▸ **Document extract**:
The fact that Girtin’s drawing had its origin in a cork model, even if we cannot yet pin down the precise source, nonetheless changes our understanding of the work. Clearly, it is unrelated to the commission that John Henderson (1764–1843) gave to Girtin to make copies of prints he owned by Piranesi, such as The Temple of Augustus at Pula in Istria (TG0886). Rather than being a commission, the watercolour was presumably made by Girtin with an eye on the market for his sketches, which was firmly established by 1799–1800. The rapid manner in which the washes of a limited palette of colours are swept over a still evident sketchy pencil drawing combined with the very liquid tones in the foreground, which recall the sort of accidental effects of blotting associated with working in the field, suggests a work coloured on the spot. The fact that ‘on the spot’ here means a London interior is confused by the Italian subject and a sky, which by definition must have been invented. The result is the reimagining of a secondary source as an encounter with nature and a new type of commodity: the pseudo on-the-spot sketch as a sign of the artist’s superior creativity.

▸ **Data lines**:
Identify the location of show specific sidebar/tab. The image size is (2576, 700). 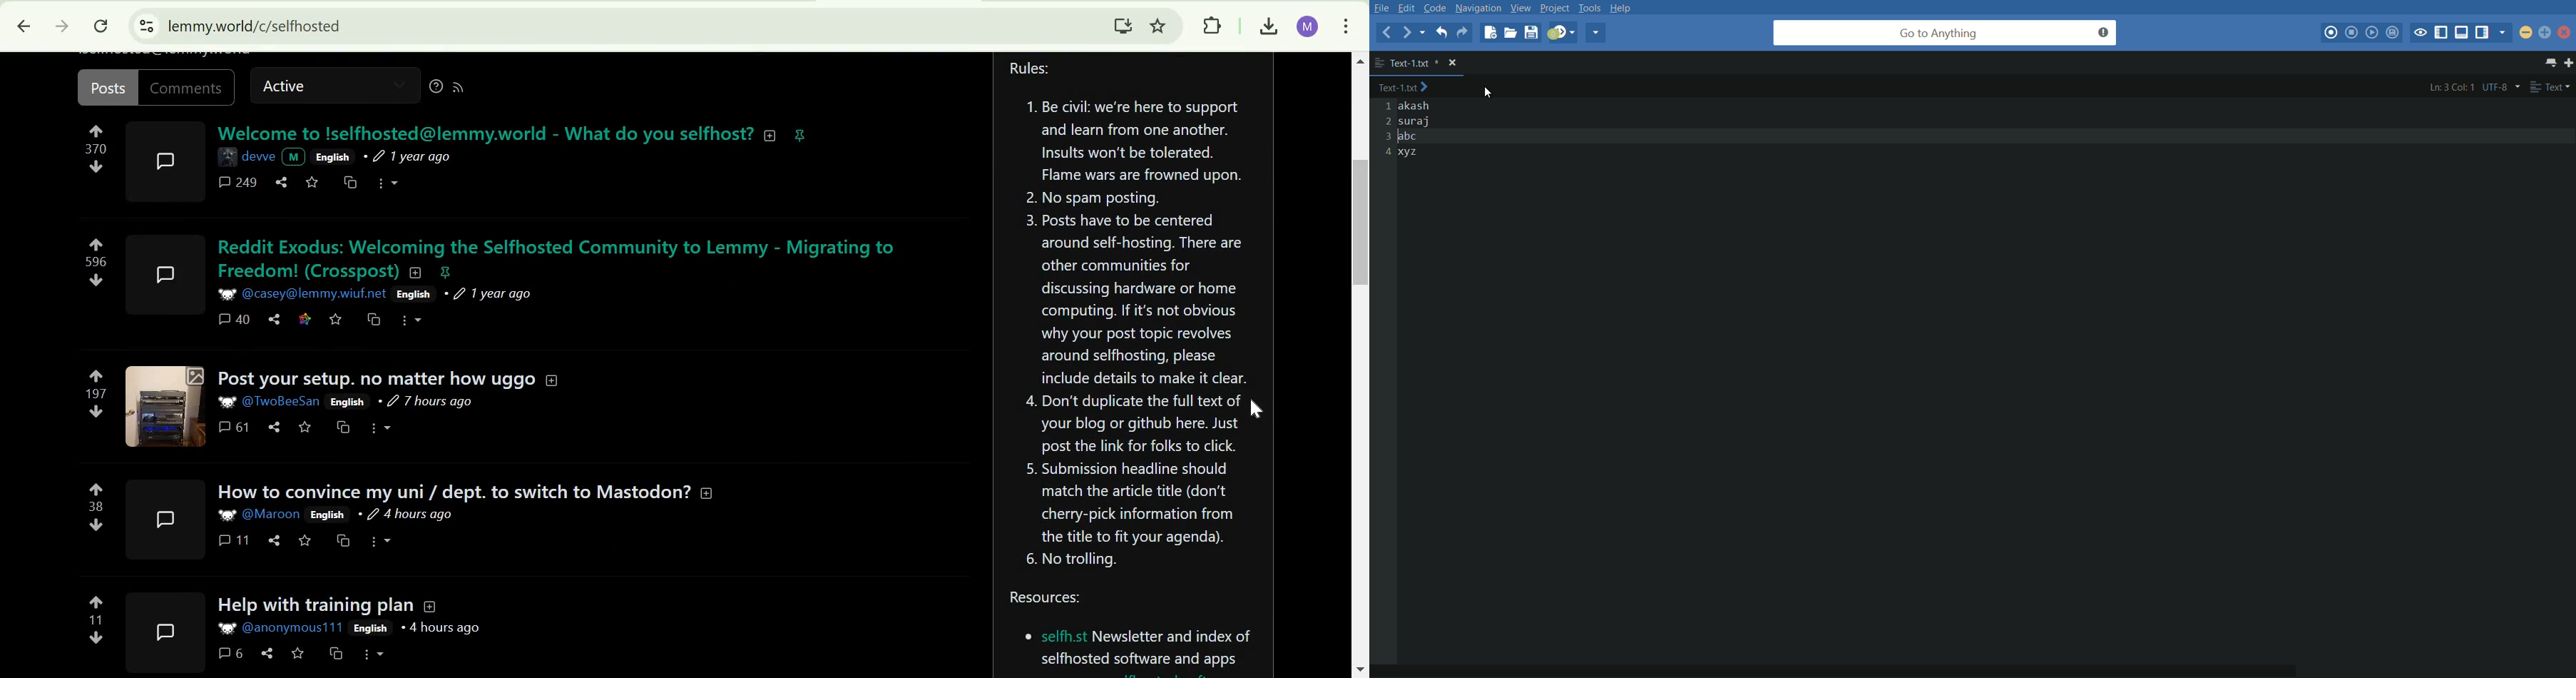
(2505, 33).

▸ **Exercise objective**:
Answer these questions using the passage about Girtin's drawing.
(a) What did Girtin's drawing have its origin in?
(b) What did John Henderson commission Girtin to make?
(c) By when was the market for Girtin's sketches firmly established?

▸ **Task output**:
(a) A cork model.
(b) Copies of prints by Piranesi that Henderson owned.
(c) By 1799–1800.